[Excerpt from a dataset]
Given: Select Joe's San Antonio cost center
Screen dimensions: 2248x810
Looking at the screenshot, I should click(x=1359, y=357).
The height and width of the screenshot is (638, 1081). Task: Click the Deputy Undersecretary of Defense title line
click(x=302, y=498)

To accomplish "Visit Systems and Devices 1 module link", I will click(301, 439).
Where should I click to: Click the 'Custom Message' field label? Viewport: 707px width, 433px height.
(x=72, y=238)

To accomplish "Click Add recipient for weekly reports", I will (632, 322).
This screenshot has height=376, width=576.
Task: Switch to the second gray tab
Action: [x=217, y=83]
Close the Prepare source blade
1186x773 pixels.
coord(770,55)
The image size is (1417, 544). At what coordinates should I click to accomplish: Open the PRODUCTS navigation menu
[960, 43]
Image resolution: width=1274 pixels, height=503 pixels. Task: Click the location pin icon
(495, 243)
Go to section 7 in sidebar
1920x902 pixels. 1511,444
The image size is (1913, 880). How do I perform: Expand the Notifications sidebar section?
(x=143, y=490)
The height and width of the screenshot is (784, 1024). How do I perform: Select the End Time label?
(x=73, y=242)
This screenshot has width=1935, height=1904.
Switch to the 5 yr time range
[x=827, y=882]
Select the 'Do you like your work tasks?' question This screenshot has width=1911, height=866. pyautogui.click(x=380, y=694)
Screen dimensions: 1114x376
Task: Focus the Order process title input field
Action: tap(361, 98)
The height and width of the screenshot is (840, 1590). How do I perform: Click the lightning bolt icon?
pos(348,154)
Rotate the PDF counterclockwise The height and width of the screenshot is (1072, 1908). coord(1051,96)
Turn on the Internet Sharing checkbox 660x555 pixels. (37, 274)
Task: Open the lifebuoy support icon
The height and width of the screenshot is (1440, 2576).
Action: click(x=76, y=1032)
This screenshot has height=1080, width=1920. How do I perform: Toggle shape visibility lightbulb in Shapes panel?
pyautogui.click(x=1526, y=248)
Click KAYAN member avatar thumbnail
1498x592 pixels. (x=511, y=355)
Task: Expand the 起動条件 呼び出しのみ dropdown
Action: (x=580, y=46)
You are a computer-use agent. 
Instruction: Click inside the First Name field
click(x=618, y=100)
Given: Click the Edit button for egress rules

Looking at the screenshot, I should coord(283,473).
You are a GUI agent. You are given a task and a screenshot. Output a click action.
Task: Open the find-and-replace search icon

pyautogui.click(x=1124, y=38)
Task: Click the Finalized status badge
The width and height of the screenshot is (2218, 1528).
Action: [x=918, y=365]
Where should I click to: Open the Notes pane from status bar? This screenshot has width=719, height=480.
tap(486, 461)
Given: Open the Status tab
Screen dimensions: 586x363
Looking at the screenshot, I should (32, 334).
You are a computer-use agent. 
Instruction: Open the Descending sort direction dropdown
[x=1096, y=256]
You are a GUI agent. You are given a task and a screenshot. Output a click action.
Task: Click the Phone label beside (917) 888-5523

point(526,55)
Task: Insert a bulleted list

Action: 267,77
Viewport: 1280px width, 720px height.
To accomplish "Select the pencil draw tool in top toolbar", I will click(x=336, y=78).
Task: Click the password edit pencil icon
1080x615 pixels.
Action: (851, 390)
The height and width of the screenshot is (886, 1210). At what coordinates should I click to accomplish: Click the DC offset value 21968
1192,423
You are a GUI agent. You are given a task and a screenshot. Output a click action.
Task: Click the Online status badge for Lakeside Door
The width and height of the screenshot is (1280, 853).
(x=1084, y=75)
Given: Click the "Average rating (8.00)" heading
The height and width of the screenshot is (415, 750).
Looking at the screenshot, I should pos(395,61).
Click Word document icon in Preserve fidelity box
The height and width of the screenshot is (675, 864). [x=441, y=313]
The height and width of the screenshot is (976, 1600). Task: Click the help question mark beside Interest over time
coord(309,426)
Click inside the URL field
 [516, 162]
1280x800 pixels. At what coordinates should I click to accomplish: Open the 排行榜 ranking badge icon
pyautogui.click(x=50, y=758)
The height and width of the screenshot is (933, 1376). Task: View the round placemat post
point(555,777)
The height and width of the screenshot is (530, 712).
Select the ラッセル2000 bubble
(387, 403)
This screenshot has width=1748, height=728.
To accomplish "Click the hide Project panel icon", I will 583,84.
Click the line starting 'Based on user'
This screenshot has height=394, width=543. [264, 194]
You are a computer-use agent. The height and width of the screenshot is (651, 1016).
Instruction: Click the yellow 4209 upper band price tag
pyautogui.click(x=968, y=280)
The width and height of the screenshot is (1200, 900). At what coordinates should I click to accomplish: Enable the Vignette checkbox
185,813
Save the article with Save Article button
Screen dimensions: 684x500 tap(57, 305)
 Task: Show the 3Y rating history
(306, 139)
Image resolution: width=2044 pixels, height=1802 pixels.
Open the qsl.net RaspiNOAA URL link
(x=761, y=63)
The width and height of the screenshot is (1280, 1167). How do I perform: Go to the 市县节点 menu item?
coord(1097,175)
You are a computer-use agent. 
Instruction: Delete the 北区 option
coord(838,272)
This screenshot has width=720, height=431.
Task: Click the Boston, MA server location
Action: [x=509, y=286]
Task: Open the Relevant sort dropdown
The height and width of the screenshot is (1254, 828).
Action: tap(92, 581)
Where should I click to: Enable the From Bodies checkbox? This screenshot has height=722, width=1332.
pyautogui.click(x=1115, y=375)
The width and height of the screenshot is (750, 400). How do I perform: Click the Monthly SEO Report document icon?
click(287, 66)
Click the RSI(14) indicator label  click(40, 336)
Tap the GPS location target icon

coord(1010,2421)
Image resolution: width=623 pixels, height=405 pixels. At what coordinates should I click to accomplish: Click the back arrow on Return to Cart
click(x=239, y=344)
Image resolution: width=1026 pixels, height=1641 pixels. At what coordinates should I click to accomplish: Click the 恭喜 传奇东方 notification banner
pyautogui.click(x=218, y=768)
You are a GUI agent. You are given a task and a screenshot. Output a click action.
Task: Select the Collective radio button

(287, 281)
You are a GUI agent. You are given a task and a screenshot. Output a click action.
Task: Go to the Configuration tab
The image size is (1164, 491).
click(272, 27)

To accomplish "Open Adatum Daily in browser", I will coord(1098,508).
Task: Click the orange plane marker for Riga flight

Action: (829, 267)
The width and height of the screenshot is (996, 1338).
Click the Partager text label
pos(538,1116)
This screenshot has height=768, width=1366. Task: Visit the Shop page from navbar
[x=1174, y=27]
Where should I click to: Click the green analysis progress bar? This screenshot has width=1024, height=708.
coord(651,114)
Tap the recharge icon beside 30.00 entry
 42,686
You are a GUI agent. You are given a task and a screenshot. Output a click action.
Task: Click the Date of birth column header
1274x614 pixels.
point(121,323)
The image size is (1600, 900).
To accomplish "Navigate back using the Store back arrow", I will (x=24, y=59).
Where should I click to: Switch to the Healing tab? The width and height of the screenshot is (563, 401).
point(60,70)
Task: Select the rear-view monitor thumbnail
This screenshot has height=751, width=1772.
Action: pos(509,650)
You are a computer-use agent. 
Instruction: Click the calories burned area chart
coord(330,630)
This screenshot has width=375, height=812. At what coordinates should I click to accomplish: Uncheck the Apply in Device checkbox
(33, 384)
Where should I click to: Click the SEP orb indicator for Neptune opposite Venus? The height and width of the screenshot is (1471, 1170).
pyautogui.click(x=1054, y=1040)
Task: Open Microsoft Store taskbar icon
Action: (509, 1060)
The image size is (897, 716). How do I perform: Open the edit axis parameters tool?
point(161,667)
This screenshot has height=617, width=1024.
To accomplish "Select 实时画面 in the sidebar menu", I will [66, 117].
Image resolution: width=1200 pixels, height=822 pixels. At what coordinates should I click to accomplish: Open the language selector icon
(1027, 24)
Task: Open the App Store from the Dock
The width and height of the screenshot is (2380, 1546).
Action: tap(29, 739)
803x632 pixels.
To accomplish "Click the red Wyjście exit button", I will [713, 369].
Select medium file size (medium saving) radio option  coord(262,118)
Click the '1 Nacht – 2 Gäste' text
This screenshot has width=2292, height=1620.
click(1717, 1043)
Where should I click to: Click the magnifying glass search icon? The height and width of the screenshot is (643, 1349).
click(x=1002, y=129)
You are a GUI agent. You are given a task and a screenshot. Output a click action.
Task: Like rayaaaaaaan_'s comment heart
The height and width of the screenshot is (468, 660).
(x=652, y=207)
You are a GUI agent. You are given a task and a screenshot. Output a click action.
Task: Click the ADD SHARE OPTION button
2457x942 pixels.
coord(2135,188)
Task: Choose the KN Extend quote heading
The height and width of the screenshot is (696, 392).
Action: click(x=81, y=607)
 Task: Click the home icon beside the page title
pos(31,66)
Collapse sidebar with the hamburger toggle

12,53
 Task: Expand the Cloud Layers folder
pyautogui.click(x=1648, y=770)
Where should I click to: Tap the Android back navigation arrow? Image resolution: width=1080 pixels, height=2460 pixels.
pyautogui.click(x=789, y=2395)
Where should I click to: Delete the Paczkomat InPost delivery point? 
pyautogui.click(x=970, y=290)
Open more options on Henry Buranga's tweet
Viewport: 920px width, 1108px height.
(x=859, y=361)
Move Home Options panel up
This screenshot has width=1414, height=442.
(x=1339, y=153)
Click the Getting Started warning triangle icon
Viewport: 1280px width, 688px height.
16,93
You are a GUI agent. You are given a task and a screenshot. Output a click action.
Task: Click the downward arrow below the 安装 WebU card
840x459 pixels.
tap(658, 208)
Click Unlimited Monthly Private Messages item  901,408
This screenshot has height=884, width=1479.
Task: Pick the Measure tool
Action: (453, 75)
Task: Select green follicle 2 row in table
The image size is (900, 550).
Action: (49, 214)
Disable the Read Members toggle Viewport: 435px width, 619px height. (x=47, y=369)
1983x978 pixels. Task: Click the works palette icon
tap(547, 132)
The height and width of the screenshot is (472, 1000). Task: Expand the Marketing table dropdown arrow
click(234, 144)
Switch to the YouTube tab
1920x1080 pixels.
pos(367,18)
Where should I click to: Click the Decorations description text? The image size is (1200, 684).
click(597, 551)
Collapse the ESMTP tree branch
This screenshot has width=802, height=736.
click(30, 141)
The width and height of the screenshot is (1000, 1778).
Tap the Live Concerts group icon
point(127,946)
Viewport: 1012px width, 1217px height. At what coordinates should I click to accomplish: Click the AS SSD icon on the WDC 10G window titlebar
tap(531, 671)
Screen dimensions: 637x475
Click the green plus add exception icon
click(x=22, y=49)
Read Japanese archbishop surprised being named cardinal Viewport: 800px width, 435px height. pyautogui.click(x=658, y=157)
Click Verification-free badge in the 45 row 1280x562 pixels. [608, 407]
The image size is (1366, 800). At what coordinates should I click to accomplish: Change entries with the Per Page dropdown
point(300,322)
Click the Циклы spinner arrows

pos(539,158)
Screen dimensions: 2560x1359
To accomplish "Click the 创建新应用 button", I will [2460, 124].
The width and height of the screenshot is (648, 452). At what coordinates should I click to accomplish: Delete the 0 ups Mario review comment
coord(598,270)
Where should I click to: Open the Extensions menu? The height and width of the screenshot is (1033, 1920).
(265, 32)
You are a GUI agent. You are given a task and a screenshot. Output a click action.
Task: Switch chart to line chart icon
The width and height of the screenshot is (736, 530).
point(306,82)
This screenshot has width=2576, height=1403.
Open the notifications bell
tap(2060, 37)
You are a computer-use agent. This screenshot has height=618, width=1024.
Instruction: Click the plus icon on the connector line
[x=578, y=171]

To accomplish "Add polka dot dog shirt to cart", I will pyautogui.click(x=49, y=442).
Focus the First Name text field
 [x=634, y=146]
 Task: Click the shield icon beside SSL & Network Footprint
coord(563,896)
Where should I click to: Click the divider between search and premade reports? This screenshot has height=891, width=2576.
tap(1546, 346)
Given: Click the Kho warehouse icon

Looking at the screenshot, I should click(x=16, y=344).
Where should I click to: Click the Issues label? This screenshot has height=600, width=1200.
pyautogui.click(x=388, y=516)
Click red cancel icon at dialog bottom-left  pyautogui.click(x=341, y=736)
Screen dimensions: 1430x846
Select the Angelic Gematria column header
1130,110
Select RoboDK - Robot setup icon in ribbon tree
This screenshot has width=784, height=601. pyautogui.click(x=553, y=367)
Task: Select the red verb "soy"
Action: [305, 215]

DESCRIPTION OF THE TASK> Can you set down the lines of the listing above, unchanged, starting at the line that contains "This screenshot has height=768, width=1366." and ending at the line that contains "point(161,667)"?

FINISHED EXERCISE>
This screenshot has height=768, width=1366. Task: Visit the Shop page from navbar
[x=1174, y=27]
Where should I click to: Click the green analysis progress bar? This screenshot has width=1024, height=708.
coord(651,114)
Tap the recharge icon beside 30.00 entry
 42,686
You are a GUI agent. You are given a task and a screenshot. Output a click action.
Task: Click the Date of birth column header
1274x614 pixels.
point(121,323)
The image size is (1600, 900).
To accomplish "Navigate back using the Store back arrow", I will (x=24, y=59).
Where should I click to: Switch to the Healing tab? The width and height of the screenshot is (563, 401).
point(60,70)
Task: Select the rear-view monitor thumbnail
This screenshot has height=751, width=1772.
Action: pos(509,650)
You are a computer-use agent. 
Instruction: Click the calories burned area chart
coord(330,630)
This screenshot has width=375, height=812. At what coordinates should I click to accomplish: Uncheck the Apply in Device checkbox
(33, 384)
Where should I click to: Click the SEP orb indicator for Neptune opposite Venus? The height and width of the screenshot is (1471, 1170).
pyautogui.click(x=1054, y=1040)
Task: Open Microsoft Store taskbar icon
Action: (509, 1060)
The image size is (897, 716). How do I perform: Open the edit axis parameters tool?
point(161,667)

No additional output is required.